Collect each line of the records containing the string "computer".

========================================

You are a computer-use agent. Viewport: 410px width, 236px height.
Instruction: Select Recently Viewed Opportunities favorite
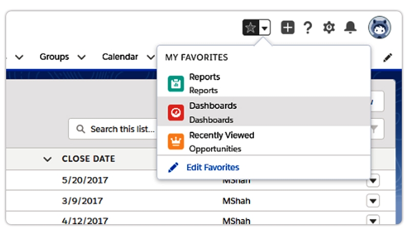tap(221, 141)
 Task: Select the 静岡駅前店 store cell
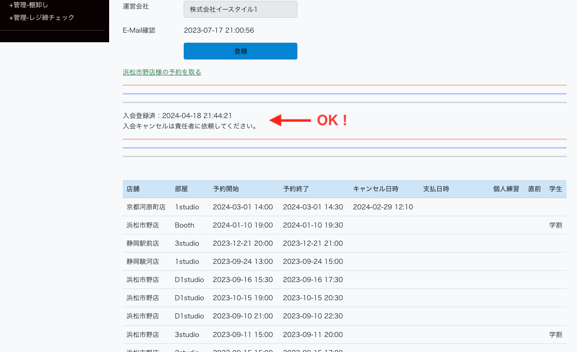143,243
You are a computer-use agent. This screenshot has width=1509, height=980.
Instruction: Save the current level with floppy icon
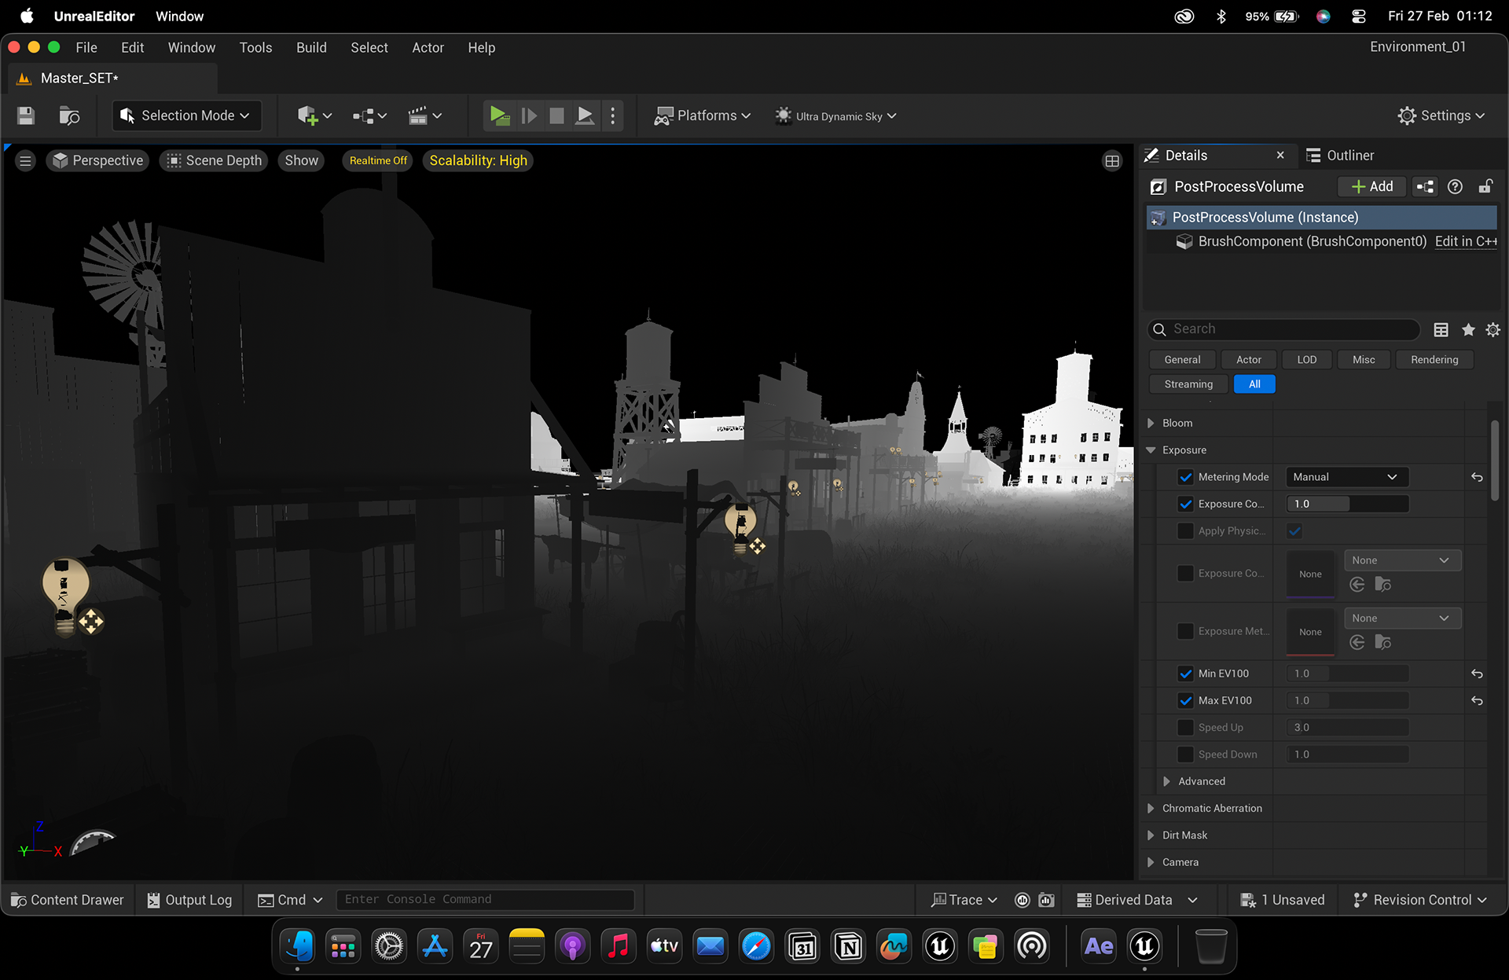[x=26, y=116]
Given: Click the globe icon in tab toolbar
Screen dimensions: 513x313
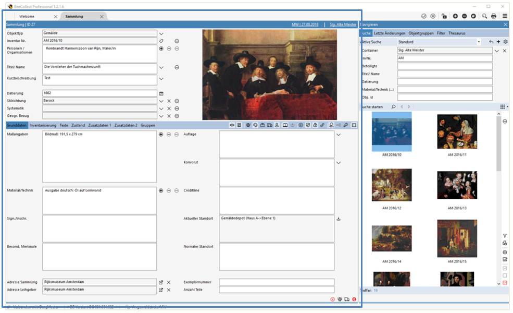Looking at the screenshot, I should [x=255, y=125].
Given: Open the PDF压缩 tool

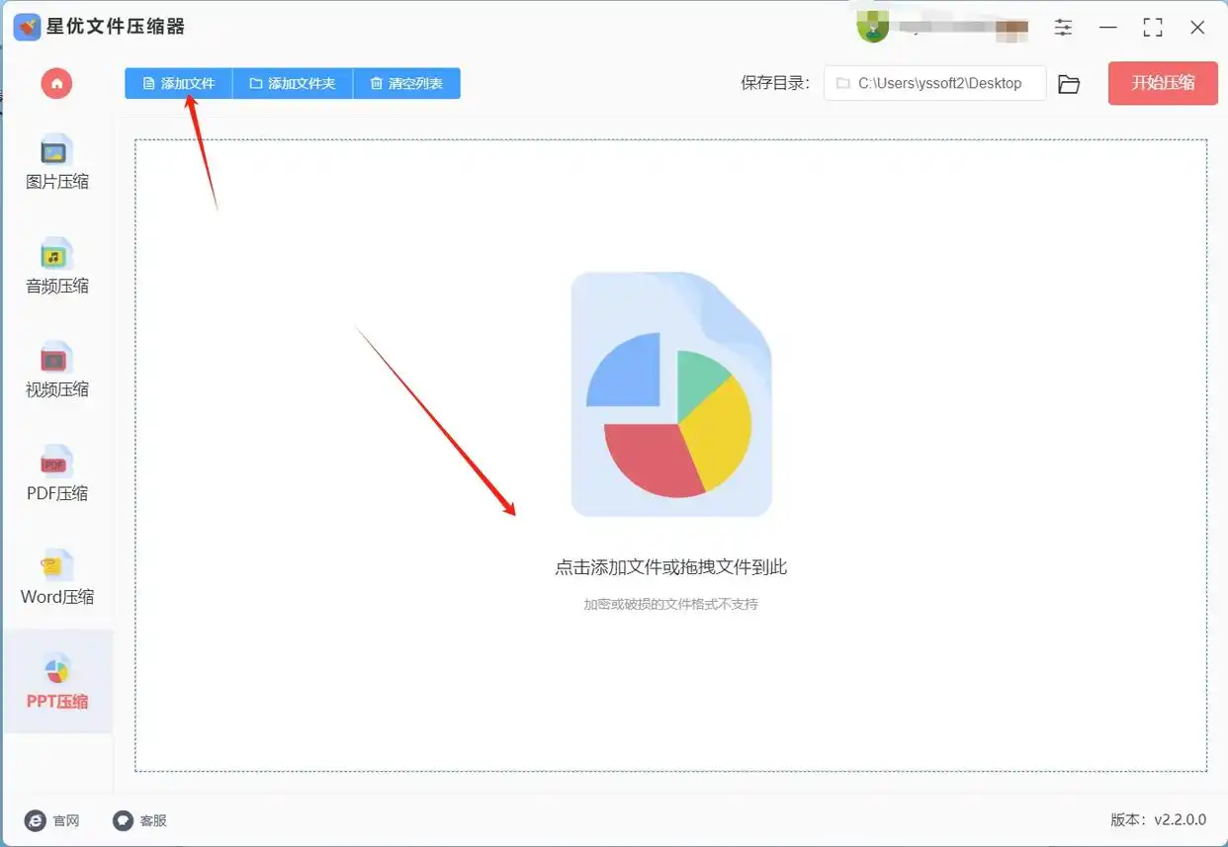Looking at the screenshot, I should pos(56,476).
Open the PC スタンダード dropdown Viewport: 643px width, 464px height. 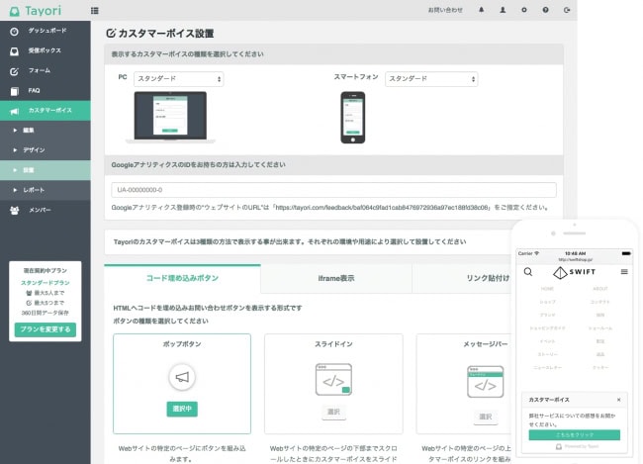coord(179,78)
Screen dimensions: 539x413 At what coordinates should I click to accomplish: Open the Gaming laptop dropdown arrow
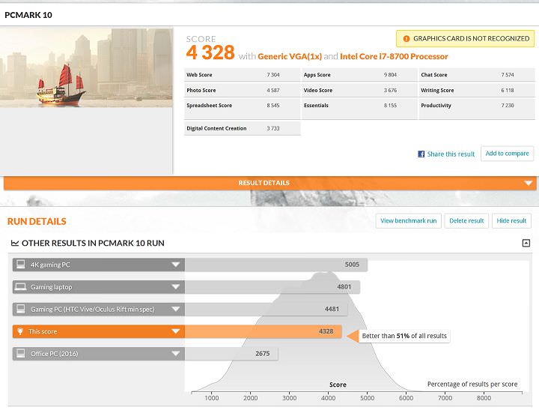tap(176, 287)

========================================

§ Written reply
You are a computer-use agent. Viewport: 410px width, 236px height.
You are a computer-use agent. This screenshot has width=1509, height=980.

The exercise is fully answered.